My truck hauls 30 colonies with ease. A practically new battery-powered lift mounted on the receiver hitch takes the struggle out of loading bees. The lift is worth its weight in gold. This 74-year-old no longer needs to hand-truck hives up a ramp, onto the flatbed.
Under the hood, a 1976 rebuilt 460 engine with only 60,000 miles purrs at 65.
Most peculiar truck you ever laid eyes on, and not exactly pretty, but it works for me. I put fewer than 1,000 miles a year on this relic, but driving it down the road at dawn with a load of bees is my idea of waking up in Heaven.
I’m kind of a rebuilt 460 engine myself, trying to stay in the game, against all odds. Like my ancient truck, I do require continual maintenance. I suppose I could retire, but what would be the point of living without bees?
Back in my Aspen Mountain ski patrol days, I rode the gondola with ski legend Klaus Obermeyer, then deep into his nineties. He still turned ‘em left and right. “Klaus,” I said, “What’s your old-man secret to health and vigor?”
He smiled and did not hesitate. “Never stop doing what you love to do.” he proclaimed.
It’s early June as I write. Yesterday I got up before the robins, to load bees bound for two new yards, on open-space land owned by Pitkin County, up towards Aspen. The deal almost fell through over liability insurance concerns, but once the county got the message that I wasn’t buying any more insurance, they began to see things my way. For some reason, they really wanted bees on these properties.
The two yards are only a mile or two apart. I’m downsizing, but when the county offered me these locations, I was intrigued. I already take care of my billionaire’s bees just down the road, and they do pretty well. I thought I’d split 10 hives between two yards and see what happens.
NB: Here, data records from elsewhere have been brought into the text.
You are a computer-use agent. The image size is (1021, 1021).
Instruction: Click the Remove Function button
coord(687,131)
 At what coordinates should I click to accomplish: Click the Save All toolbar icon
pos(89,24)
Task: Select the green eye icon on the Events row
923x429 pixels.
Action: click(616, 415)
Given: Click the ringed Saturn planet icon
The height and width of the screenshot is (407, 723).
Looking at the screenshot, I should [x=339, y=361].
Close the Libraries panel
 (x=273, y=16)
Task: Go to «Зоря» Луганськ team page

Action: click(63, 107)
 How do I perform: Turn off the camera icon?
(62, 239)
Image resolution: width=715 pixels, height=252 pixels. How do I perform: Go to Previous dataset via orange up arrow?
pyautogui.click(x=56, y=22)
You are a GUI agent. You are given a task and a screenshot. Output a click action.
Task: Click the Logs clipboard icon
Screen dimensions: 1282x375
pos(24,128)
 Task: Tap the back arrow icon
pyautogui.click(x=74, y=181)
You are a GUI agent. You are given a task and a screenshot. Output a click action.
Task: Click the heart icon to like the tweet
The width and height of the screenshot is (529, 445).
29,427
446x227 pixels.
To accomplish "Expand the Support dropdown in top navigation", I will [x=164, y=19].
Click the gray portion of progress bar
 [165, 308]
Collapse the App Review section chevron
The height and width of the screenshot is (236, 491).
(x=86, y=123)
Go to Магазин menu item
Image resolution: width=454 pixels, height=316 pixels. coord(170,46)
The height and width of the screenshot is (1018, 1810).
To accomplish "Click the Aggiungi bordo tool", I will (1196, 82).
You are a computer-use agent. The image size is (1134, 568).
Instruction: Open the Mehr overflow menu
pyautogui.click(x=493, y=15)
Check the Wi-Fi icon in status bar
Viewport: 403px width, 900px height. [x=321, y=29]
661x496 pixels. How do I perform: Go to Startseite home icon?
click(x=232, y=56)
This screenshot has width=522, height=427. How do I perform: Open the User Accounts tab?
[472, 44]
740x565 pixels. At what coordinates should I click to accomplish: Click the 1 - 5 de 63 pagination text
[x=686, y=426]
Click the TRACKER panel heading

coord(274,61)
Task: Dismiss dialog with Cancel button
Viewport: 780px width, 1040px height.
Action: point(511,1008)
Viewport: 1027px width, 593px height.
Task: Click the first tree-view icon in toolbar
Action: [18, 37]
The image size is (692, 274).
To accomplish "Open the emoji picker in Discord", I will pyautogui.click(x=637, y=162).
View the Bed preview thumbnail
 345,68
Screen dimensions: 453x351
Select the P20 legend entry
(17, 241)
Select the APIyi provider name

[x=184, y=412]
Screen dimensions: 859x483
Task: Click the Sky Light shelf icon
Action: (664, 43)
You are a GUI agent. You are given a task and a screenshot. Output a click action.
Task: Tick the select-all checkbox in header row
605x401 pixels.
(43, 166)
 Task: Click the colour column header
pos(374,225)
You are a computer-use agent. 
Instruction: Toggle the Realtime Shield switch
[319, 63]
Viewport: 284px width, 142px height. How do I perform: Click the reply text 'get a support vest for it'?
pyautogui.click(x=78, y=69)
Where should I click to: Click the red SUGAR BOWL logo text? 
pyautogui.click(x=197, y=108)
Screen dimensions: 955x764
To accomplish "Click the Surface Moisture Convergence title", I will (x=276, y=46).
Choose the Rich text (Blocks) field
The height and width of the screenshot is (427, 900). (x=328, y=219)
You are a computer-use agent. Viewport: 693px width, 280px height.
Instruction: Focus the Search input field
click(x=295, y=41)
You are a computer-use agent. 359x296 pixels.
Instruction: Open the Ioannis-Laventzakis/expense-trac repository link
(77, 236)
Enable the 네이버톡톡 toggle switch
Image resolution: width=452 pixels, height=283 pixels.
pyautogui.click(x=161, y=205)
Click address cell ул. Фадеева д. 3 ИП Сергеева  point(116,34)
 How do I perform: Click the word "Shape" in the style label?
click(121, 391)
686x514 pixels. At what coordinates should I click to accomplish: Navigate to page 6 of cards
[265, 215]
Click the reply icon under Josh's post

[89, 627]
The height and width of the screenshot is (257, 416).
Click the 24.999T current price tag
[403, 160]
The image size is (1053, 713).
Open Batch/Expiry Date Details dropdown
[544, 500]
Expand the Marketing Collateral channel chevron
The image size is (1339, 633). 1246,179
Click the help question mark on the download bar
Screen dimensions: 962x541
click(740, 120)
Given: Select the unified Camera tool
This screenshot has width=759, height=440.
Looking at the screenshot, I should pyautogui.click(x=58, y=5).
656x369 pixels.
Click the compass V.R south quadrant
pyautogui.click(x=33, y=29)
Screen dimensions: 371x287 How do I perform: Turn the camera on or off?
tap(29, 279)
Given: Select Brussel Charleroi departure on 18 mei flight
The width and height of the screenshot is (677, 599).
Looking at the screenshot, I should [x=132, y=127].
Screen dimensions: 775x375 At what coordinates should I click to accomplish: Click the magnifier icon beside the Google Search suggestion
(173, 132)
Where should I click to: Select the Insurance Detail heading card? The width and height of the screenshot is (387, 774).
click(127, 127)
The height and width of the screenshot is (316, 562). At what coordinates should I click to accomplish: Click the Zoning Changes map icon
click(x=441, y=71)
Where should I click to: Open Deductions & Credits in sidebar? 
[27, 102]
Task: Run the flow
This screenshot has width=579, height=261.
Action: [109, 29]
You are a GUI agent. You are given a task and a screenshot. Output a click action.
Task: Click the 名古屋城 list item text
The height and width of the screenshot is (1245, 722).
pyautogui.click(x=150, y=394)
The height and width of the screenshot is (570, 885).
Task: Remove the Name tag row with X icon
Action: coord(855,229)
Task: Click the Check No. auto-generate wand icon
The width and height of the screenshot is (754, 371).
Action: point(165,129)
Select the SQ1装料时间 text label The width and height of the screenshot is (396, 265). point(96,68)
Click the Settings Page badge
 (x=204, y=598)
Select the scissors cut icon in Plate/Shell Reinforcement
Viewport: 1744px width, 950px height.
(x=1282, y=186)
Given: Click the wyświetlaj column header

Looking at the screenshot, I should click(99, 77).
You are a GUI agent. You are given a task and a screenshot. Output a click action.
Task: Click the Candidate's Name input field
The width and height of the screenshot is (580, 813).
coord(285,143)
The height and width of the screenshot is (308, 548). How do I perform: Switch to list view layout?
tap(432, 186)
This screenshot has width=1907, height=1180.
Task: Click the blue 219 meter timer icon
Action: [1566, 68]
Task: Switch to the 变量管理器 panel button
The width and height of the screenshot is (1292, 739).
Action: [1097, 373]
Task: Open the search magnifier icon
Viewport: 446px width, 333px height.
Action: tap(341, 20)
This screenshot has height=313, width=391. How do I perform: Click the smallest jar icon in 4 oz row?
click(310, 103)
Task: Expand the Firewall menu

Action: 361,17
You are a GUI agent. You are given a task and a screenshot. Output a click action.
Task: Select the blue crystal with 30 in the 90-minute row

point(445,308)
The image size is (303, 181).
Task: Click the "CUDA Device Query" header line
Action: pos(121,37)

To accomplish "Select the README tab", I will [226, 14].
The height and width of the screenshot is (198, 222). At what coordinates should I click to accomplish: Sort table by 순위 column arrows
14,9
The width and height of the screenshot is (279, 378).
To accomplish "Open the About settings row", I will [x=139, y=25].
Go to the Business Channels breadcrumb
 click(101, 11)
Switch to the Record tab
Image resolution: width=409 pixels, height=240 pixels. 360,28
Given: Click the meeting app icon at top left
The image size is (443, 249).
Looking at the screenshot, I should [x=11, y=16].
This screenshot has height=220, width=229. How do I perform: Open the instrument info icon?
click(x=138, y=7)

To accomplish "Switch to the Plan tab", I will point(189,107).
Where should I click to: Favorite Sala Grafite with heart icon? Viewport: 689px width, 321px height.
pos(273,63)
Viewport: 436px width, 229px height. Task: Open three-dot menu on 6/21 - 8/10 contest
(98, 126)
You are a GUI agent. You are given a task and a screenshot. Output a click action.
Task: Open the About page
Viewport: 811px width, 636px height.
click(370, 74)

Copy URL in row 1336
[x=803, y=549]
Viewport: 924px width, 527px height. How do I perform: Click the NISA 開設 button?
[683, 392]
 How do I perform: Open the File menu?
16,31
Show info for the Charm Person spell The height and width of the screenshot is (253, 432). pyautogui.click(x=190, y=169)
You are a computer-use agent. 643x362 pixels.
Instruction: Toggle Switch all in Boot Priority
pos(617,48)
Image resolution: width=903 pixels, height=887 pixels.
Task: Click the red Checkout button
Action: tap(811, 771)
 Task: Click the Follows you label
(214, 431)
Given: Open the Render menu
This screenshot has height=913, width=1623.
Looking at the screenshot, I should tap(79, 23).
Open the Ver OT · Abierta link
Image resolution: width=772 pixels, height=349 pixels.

My apprentice Megan likes to learn, and she offered to meet me at my second bee drop-off first thing in the morning. I say “apprentice.” That’s not really the right word. She doesn’t want to become a stressed-out sideliner like me. But Megan does have the bee bug. She’s obsessed, that’s all. And obsession is the most critical requirement for becoming a successful beekeeper.
I dropped off four colonies at the first location. The yard seemed a little too close to a road and a bike path, and I wondered why I hadn’t noticed this before. I unloaded the six remaining hives at the second location, where I already had a bear fence in place. Megan hooked up the solar panel, battery and electrical charger for the fence. She’s handy and requires very little supervision.
By the time I got back to the first yard, it was mid-day. The road and the bike path were alive with bicyclists, dogs, runners, walkers and gawkers. Like people, bees can get cranky. These colonies sat only 40 feet from the road. My gut told me this was all wrong.
The forecast high was 95 degrees. There was already a bear fence here, from a previous beekeeper, but it was a mess. I was short on sleep. Megan was long gone. My post pounder was too hot to pick up without gloves. I looked at my bees, at the parade of passing humanity, at the steel posts and woven-wire bear fence I still had to erect. All this for four hives too close to the road? I’d clearly blundered, but I’d given my word.
I reflected on the teacher Aristotle, for whom all decisions were grounded in ethics. What would he have done, facing such a dilemma?
Just as I felt I was about to succumb to heatstroke, I had an epiphany. I drove home and slept the rest of the afternoon. At sundown I came back, picked up my little darlings, and brought ‘em home.